Begin at the line containing "You are a GUI" in the records below, end at the line containing "Task: Open Gene Info for GNAQ", and retype each line in that span exactly. No other line and no image should appear.

━━ SUPPLIED MATERIAL ━━

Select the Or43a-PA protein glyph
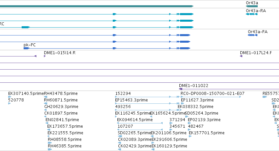click(x=252, y=35)
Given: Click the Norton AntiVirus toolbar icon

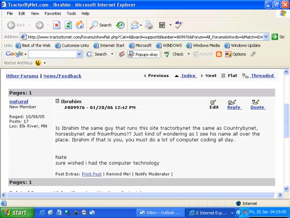Looking at the screenshot, I should coord(38,63).
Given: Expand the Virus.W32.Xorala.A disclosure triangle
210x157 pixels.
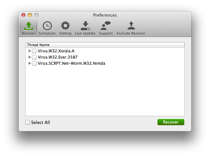Looking at the screenshot, I should tap(30, 51).
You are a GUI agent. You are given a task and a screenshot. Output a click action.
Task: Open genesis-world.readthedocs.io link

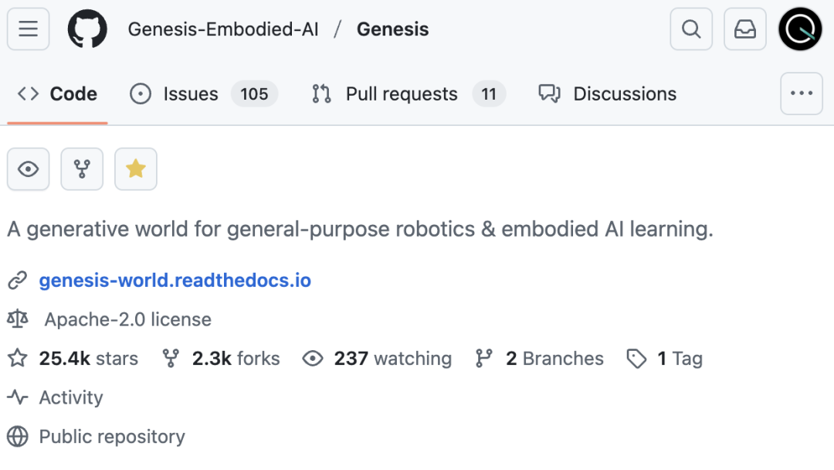(175, 281)
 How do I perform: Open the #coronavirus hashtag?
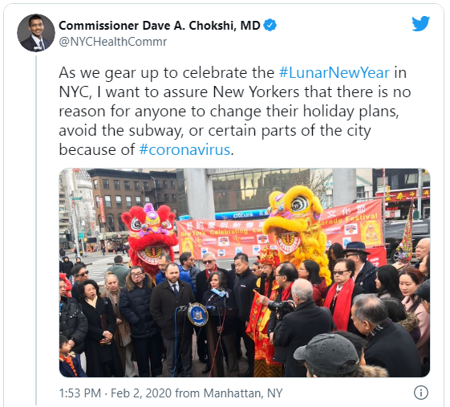184,149
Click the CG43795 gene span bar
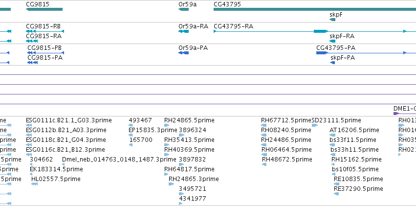Screen dimensions: 416x206 point(315,9)
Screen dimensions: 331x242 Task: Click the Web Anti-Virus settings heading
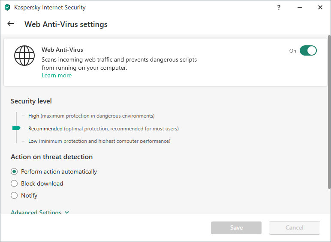click(66, 24)
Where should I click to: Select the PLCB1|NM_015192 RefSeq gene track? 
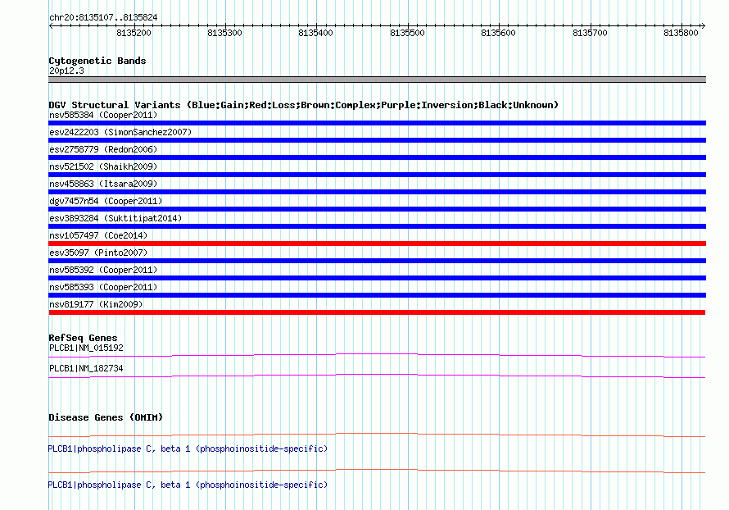(x=377, y=356)
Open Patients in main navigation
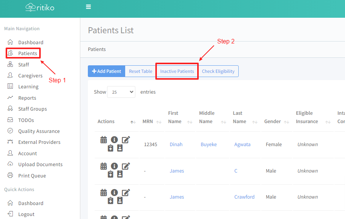Viewport: 345px width, 219px height. coord(28,53)
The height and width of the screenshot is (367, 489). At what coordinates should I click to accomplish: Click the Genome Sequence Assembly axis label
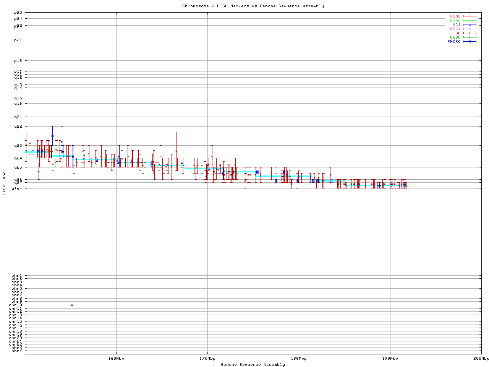(x=253, y=364)
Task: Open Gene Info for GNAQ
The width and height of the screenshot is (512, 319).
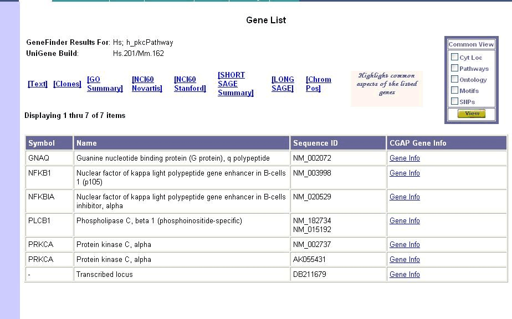Action: click(405, 158)
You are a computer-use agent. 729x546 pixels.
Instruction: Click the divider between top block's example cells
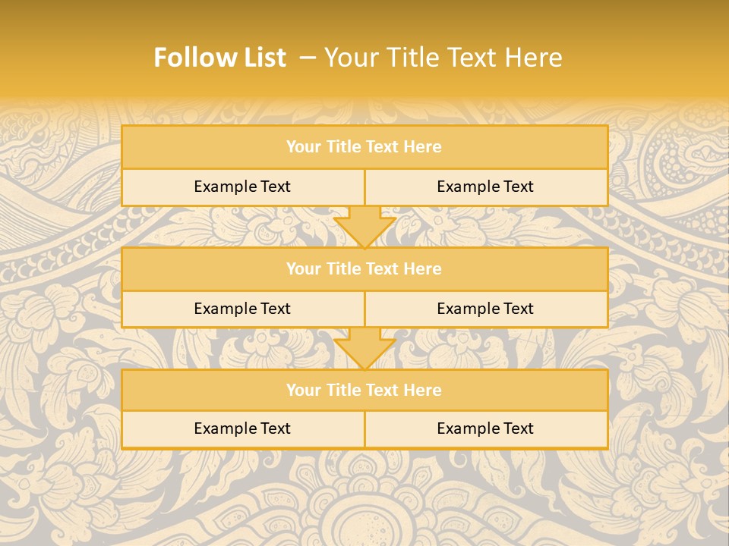click(x=365, y=187)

━━━

(EXERCISE SOLUTION):
You are a GUI agent. You are given a task and a screenshot. Output a click action.
Task: Open genesis-world.readthedocs.io link

(175, 281)
 How do I perform: Open the #coronavirus hashtag?
184,149
Click the CG43795 gene span bar
Screen dimensions: 416x206 point(315,9)
Screen dimensions: 331x242 Task: Click the Web Anti-Virus settings heading
click(66, 24)
Where should I click to: Select the PLCB1|NM_015192 RefSeq gene track? 
(x=377, y=356)
Open Patients in main navigation
Viewport: 345px width, 219px height. coord(28,53)
The height and width of the screenshot is (367, 489). At what coordinates should I click to accomplish: Click the Genome Sequence Assembly axis label
(x=253, y=364)
Task: Open Gene Info for GNAQ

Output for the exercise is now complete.